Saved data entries
++++++++
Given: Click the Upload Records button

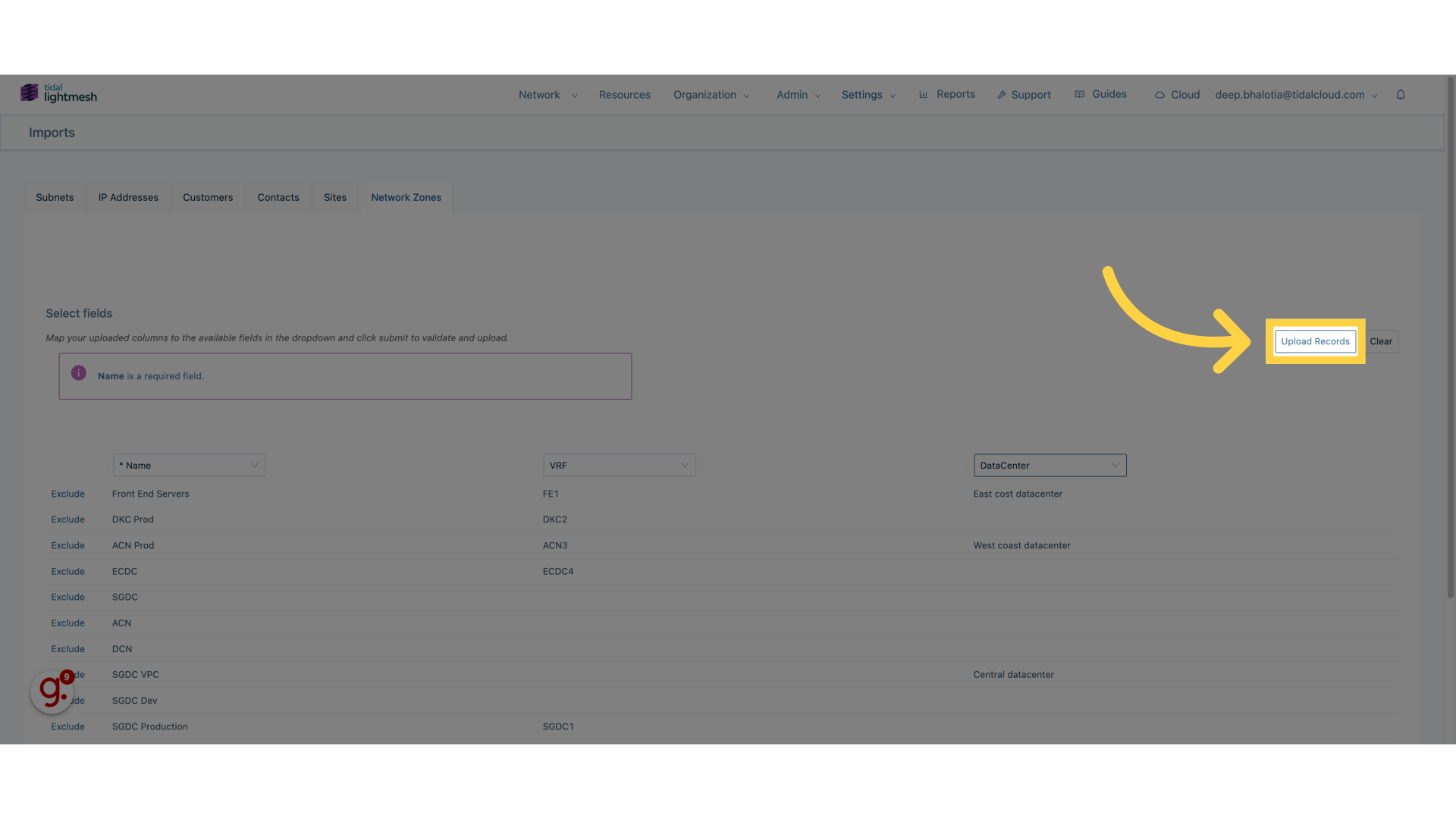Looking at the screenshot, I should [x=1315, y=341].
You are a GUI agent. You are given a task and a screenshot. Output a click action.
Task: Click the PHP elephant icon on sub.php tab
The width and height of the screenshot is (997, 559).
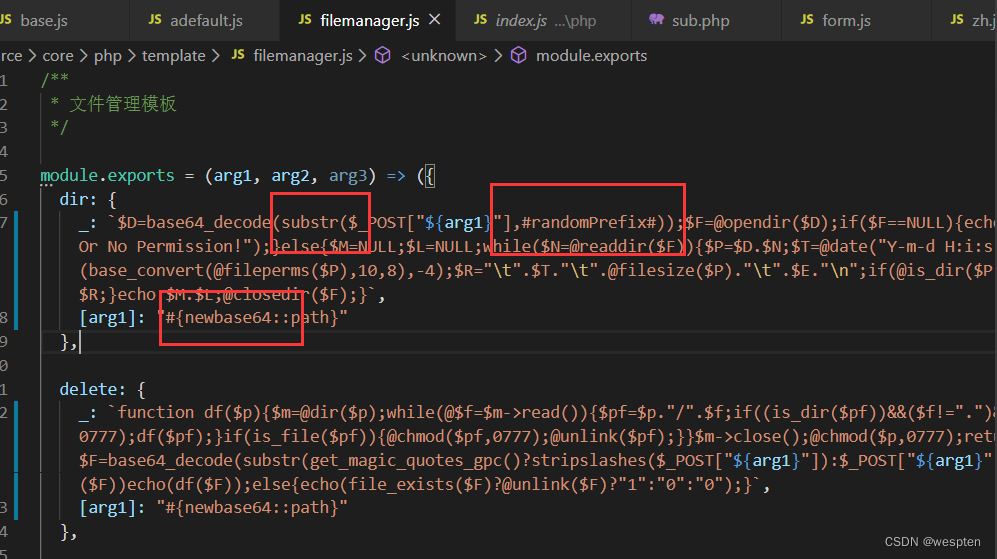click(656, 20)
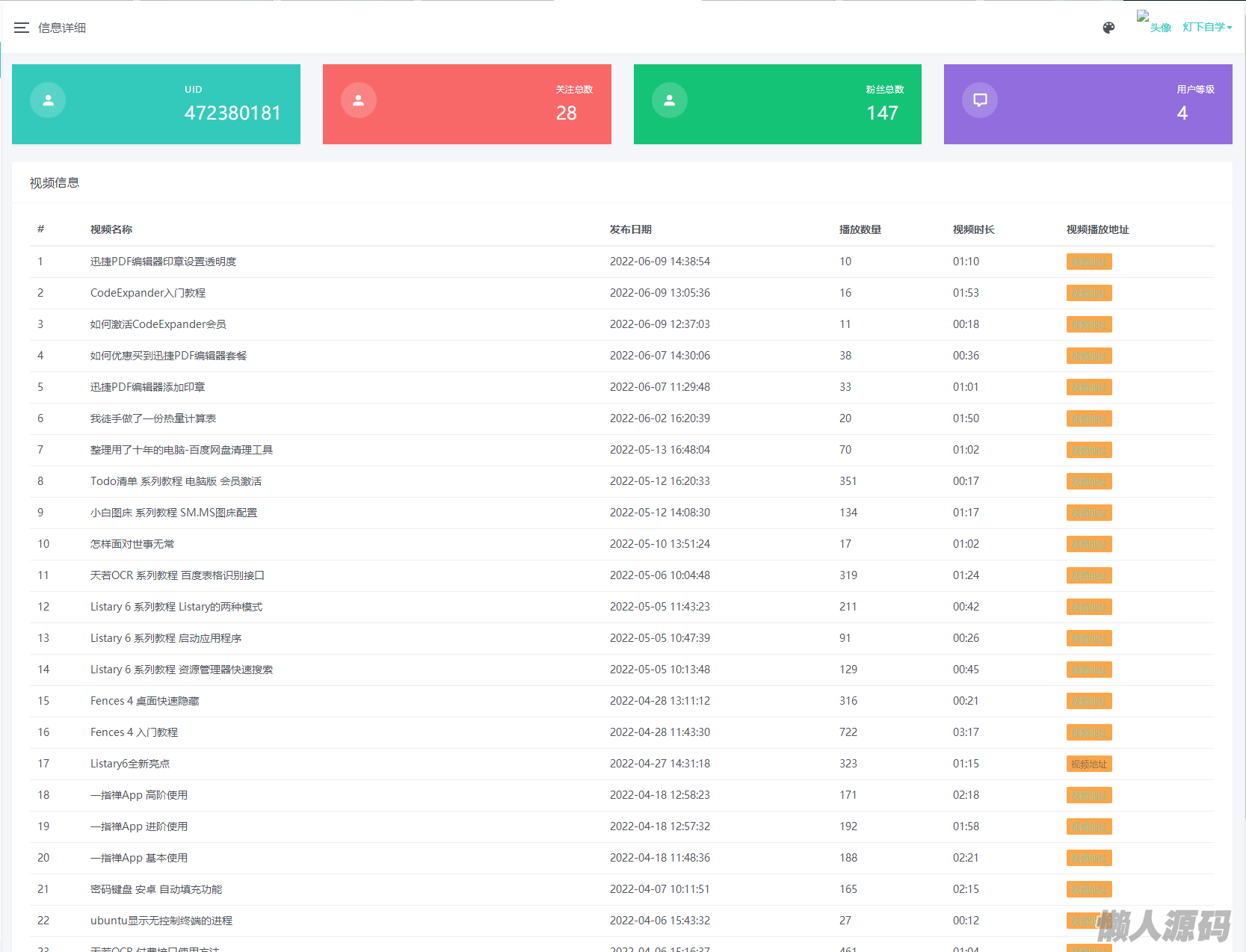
++++++++
• [Instructions to follow]:
Set down again, exactly, the lines from the one with "The width and" to the last line of the data, both included and pictures excluded.

• [Answer to the exercise]:
The width and height of the screenshot is (997, 559).
click(656, 20)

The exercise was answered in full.